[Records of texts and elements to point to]
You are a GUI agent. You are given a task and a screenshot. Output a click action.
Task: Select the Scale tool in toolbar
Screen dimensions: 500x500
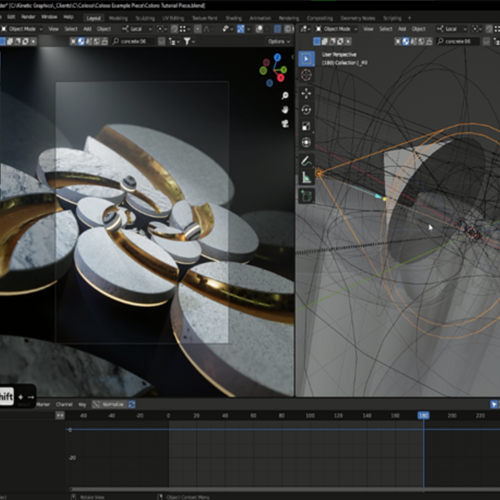tap(306, 126)
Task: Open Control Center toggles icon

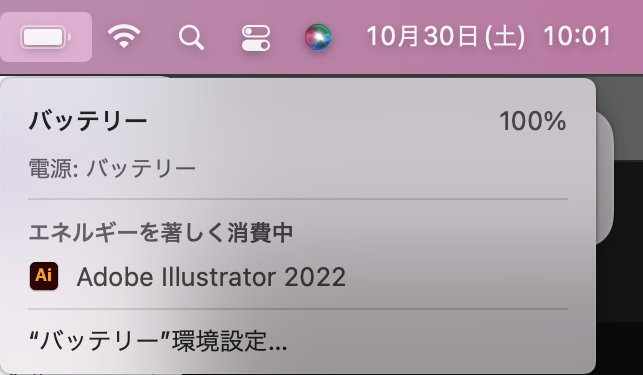Action: (255, 38)
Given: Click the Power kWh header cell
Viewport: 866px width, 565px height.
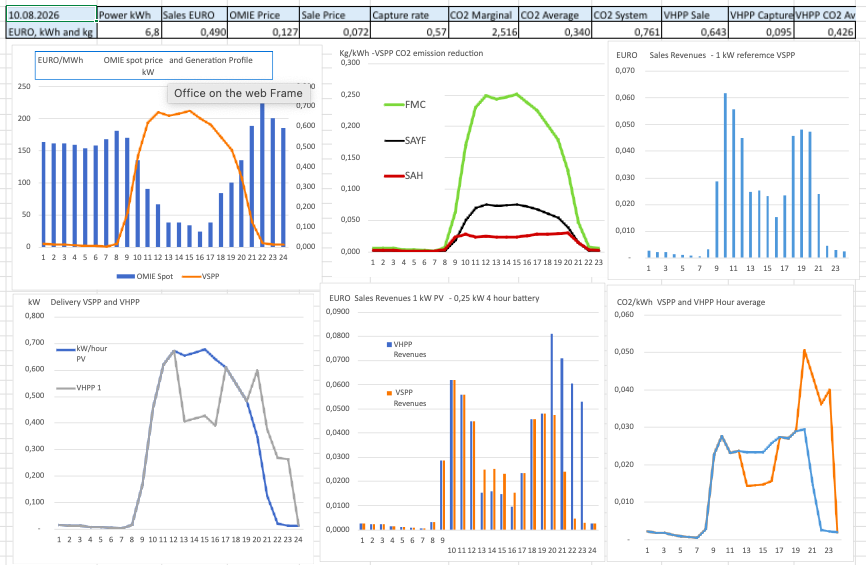Looking at the screenshot, I should click(129, 15).
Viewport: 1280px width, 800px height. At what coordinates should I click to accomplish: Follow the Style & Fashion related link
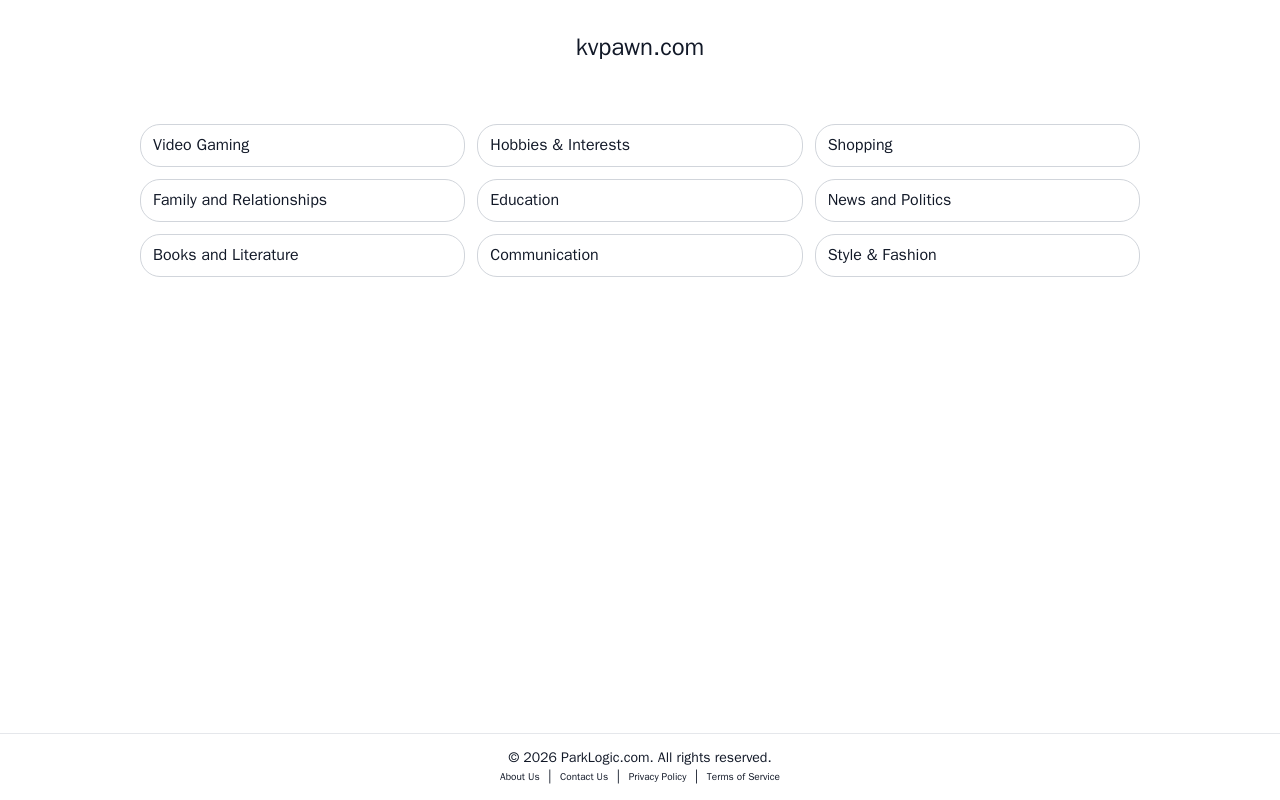977,255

=== Stated exercise ===
Reproduce word for word the lines of the records from the one containing "Viewport: 1280px width, 800px" through the end of the records, leaving out the pictures.

=== Result for this exercise ===
Viewport: 1280px width, 800px height. At what coordinates should I click to accomplish: Follow the Style & Fashion related link
977,255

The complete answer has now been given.